■ Seite:
OLG Celle, Urt. vom 27.10.2010 – 3 U 84/10, IPRspr 2010-178

Rechtsgebiete

Verfahren → Rechtsstellung von Ausländern vor deutschen Gerichten (bis 2019)

Leitsatz

Der Trustee eines auf den Cayman Islands ansässigen „Living Trusts“ ist vor deutschen Gerichten prozessführungsbefugt. [LS der Redaktion]

Rechtsnormen

EGBGB Art. 7; EGBGB Art. 41
EUGVVO 44/2001 Art. 5
ZPO § 50; ZPO §§ 51 f.; ZPO § 538

Sachverhalt

Die Kl., eine Gesellschaft nach dem Recht der Cayman Islands, nimmt die Bekl. auf Schadensersatz wegen verspäteter Abwicklung zweier Wertpapierhandelsgeschäfte in Anspruch. Die Kl., die ihren Sitz auf den Cayman Islands hat, ist Treuhänderin (Trustee) des S. M. Trust, einem Fonds nach dem Recht der Cayman Islands, dessen Unterfonds der selbst unstreitig nicht partei- und prozessfähige Investmentfonds S. Hedge Fund ist.

Das LG hat die Klage als unzulässig verworfen und zur Begründung ausgeführt, es könne nicht festgestellt werden, dass die Kl. für die von ihr gegen die Bekl. erhobenen, vertraglich begründeten Sekundäransprüche prozessführungsbefugt sei. Da die Kl. die Wertpapiergeschäfte mit der Bekl. nicht selbst geschlossen oder den Vertragspartner der Bekl. erkennbar vertreten habe, könne sie Folgeansprüche nur dann vor Gericht geltend machen, wenn sie dazu prozessführungsbefugt sei.

Dagegen wendet sich die Kl. mit der Berufung, mit der sie die Feststellung der Zulässigkeit der Klage und die Aufhebung und Zurückverweisung der Sache an das LG begehrt.

Aus den Entscheidungsgründen:

(Randnummern der IPRspr-Redaktion)

■ Zeilenauszüge:
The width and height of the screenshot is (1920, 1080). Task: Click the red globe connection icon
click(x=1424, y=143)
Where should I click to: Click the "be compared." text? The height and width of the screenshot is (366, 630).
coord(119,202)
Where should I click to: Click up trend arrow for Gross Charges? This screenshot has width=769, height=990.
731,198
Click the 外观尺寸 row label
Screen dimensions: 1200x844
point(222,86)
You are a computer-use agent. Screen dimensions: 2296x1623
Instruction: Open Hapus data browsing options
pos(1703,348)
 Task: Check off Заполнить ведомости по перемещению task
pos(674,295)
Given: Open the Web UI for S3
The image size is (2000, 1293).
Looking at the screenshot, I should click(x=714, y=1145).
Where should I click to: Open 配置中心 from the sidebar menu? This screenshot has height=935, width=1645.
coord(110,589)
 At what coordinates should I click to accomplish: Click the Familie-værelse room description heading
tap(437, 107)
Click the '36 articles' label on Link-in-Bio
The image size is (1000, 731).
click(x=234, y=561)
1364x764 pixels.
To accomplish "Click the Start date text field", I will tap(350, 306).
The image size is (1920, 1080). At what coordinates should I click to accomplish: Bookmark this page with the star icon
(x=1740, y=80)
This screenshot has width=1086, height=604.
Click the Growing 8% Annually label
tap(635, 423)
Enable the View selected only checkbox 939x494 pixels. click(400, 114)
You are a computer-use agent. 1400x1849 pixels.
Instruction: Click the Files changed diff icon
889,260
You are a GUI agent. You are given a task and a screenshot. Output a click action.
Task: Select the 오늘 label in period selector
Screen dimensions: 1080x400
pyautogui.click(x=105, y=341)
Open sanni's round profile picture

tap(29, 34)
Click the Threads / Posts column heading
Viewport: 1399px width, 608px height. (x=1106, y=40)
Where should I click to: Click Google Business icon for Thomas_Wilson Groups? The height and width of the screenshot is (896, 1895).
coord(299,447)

■ Aufgabe: Schreib aus dem Urteil oben den Abschnitt von „Sachverhalt“ bis einschließlich „Hedge Fund ist.“ genau ab.

■ Antwort:
Sachverhalt

Die Kl., eine Gesellschaft nach dem Recht der Cayman Islands, nimmt die Bekl. auf Schadensersatz wegen verspäteter Abwicklung zweier Wertpapierhandelsgeschäfte in Anspruch. Die Kl., die ihren Sitz auf den Cayman Islands hat, ist Treuhänderin (Trustee) des S. M. Trust, einem Fonds nach dem Recht der Cayman Islands, dessen Unterfonds der selbst unstreitig nicht partei- und prozessfähige Investmentfonds S. Hedge Fund ist.